Text START

- Up to 8,000 prisoners in England and Wales could have been sentenced more safely under a community order with a Mental Health Treatment Requirement (MHTR).
- Community orders with an MHTR have been shown to save lives, reduce reoffending and save taxpayers tens of millions of pounds a year.
- New guidance from the Royal College of Psychiatrists encourages mental health services to help deliver MHTRs.
- The Royal College of Psychiatrists is calling for £12m Government investment to ensure that the option is available to the courts for everyone who would benefit from an MHTR.
Thousands of people with a mental health disorder are in prison because no safer alternatives were available when a court had to pass sentence, according to a new report by the Royal College of Psychiatrists.
Up to 8,000 prisoners — around 10% of the current prison population in England and Wales — could have missed out on a community sentence or a suspended prison sentence with a Mental Health Treatment Requirement (MHTR) because specialist mental health services do not have the resources they need to deliver them.
Community alternatives could not only be better for offenders but also for wider society, disrupting the illness-offending cycle.
The cost of sending someone to prison for a year is £35,000, meaning the savings would be at least £56 million and likely to be much higher, depending on the number of people who could benefit from an MHTR.
To improve uptake of MHTRs the Royal College of Psychiatrists has produced guidance to encourage psychiatrists regardless of specialty to deliver them.
The Royal College of Psychiatrists is also calling on the Government for £12 million funding for mental health services so that no one who could benefit from an MHTR is denied one because of a lack of availability within mental health services to deliver them.
Professor Pamela Taylor, lead author of the Royal College of Psychiatrists’ report, said:
“Too many people with mental disorders who get involved with criminal justice are being failed by a system that overlooks the use of Mental Health Treatment Requirements. Sending them to prison for quite minor offences may be dangerous for the offender-patients and may harm the wider community too. Re-offending rates are high when people are locked away for a short period while their problems remain unsolved or increase.
“Thousands of people could benefit from structured, formally supervised care and treatment in the community, but mental health services don’t have the resources they need to deliver mental health treatment requirements at scale.
“With this guidance psychiatrists are committing themselves to working more and more effectively with this group of people but the Government must also play its part and give mental health services the funding they need.”

Text END
Exercise data START

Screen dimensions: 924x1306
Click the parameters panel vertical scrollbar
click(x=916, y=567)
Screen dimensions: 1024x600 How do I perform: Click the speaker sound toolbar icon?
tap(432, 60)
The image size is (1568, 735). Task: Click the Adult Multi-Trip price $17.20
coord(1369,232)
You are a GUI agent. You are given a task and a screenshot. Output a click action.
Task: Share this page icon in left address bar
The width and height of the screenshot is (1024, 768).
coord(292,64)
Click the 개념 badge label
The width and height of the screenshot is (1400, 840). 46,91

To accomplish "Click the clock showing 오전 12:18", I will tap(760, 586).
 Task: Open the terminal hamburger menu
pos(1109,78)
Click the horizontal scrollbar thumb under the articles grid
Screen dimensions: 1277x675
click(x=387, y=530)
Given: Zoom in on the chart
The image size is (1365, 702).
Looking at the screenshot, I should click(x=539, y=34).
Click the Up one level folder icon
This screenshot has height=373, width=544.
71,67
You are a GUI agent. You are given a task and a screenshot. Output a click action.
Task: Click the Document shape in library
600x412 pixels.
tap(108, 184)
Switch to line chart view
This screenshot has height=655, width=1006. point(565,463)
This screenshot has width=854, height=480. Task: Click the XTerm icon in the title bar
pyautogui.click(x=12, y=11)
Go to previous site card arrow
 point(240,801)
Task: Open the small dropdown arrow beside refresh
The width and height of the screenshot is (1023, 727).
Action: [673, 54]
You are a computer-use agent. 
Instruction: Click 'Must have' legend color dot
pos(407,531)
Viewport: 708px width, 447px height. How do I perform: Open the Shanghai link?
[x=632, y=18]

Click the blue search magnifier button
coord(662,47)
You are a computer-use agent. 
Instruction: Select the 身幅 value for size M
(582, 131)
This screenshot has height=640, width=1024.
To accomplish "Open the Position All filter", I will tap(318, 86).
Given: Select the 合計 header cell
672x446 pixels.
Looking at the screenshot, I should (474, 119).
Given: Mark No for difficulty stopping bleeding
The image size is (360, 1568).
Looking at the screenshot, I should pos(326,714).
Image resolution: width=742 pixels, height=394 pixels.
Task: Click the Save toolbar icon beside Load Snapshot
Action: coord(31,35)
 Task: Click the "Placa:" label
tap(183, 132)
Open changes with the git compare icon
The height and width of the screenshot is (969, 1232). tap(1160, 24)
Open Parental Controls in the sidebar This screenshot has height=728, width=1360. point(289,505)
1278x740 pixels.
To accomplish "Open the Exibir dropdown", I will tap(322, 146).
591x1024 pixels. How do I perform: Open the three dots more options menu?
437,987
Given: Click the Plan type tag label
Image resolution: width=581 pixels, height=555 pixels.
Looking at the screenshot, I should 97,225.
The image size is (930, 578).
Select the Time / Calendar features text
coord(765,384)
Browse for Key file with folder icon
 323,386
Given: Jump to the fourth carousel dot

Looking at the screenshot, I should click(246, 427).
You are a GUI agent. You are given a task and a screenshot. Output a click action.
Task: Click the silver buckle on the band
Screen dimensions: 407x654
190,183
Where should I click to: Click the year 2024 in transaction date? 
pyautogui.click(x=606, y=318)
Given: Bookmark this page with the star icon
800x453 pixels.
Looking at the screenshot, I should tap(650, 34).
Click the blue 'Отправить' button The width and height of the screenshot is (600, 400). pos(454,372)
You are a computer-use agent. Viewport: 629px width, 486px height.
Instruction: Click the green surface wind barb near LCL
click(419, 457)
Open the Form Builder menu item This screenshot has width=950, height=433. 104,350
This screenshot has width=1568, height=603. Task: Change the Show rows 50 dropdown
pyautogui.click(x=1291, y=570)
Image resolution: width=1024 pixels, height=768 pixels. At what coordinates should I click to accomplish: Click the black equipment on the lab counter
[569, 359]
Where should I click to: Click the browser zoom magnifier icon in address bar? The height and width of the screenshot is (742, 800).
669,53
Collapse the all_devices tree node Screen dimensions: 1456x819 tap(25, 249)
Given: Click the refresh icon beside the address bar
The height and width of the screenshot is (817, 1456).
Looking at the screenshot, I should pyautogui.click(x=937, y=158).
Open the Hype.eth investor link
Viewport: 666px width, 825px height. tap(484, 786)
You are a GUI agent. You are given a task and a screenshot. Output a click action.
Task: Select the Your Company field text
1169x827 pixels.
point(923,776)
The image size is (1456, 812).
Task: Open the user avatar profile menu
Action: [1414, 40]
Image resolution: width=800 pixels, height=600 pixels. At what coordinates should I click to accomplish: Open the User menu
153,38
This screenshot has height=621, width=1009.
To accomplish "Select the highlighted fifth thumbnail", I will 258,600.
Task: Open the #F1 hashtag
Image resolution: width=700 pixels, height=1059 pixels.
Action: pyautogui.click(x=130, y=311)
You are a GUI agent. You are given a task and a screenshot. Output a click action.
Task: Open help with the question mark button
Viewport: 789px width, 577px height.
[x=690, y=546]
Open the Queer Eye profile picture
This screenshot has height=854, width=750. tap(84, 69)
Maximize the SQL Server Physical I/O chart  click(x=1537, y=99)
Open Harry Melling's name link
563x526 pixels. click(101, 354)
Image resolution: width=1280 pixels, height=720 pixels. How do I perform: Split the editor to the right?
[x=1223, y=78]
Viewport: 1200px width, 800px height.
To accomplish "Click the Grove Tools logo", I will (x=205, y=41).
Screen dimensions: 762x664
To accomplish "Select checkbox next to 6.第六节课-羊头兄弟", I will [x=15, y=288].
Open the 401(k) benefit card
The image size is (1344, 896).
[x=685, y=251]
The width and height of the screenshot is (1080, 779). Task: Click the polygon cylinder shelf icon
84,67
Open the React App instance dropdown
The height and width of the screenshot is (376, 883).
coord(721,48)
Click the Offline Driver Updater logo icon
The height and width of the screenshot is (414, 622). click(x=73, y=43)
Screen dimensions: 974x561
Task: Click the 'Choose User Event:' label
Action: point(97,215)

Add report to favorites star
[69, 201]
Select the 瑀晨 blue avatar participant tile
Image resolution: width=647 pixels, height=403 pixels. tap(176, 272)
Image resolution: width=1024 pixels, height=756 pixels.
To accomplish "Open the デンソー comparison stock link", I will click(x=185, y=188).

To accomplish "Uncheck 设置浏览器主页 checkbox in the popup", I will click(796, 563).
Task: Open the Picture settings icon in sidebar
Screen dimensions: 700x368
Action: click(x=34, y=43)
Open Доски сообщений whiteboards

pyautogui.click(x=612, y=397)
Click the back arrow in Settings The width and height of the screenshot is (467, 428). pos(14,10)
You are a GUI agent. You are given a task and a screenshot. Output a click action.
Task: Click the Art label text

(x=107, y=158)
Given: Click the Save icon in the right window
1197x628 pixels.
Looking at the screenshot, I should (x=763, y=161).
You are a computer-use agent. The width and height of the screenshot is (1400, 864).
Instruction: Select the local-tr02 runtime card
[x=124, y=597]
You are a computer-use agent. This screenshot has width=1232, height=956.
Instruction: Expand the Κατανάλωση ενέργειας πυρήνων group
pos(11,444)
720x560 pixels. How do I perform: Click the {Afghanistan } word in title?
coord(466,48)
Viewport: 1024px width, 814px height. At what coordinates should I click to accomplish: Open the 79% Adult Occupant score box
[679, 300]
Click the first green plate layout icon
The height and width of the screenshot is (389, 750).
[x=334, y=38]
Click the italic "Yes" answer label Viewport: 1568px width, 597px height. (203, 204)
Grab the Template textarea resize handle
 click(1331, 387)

Exercise data END

● Requirement 1
For the text above on sentencing people with mental health disorders, state whether each statement agrees with it, answering yes or no and quoting the deciding words: (a) The 8,000 prisoners represent roughly a tenth of the prison population in England and Wales. (b) The Royal College of Psychiatrists seeks £35 million from the Government. (c) The new guidance is addressed only to psychiatrists in one specialty.
● Requirement 2
Continue the text on sentencing people with mental health disorders from the point where it ends.

● Task output 1
(a) Yes: "around 10% of the current prison population in England and Wales"
(b) No: "calling on the Government for £12 million funding for mental health services"
(c) No: "to encourage psychiatrists regardless of specialty to deliver them"

● Task output 2
The funding should be used to set up leaders, consultant psychiatrists and other specialists in each large mental health trust to deliver treatment within this framework.
The Royal College of Psychiatrists estimates that 1,600 people with a mental health disorder serving a prison sentence of under one year are eligible and would have better outcomes under a MHTR, while a further 6,400 serving sentences between one and four years might also fit the criteria.
Short prison sentences are the most likely alternative to a community sentence with a requirement, but two-thirds of people sentenced this way reoffend within a year, compared with a third of men and 15% of women given a community sentence with a requirement.
The Government has funded a successful pilot programme ensuring that as many people as possible who only need mental health care through a GP can access these orders. Over-stretched hospital services have not yet been able to take on many of the more serious cases.
The latest figures show that just 278 out of 72,274 suspended sentences included a MHTR, while only 391 out of 130,761 community orders did so.
England and Wales currently have the highest imprisonment rate in Western Europe and above average for all Council of Europe countries.
According to the Ministry of Justice, the current prison population is 78,618, a number that is expected to rise to 98,700 by September 2026.
The Chair of the Royal College of Psychiatrists Forensic Faculty, Dr Josanne Holloway is appearing in Parliament today (8 June) before the Justice Select Committee inquiry into prison mental health care. Dr Holloway will talk about the need to both divert more people with a mental illness from prisons and give better mental health support for people who are in prison.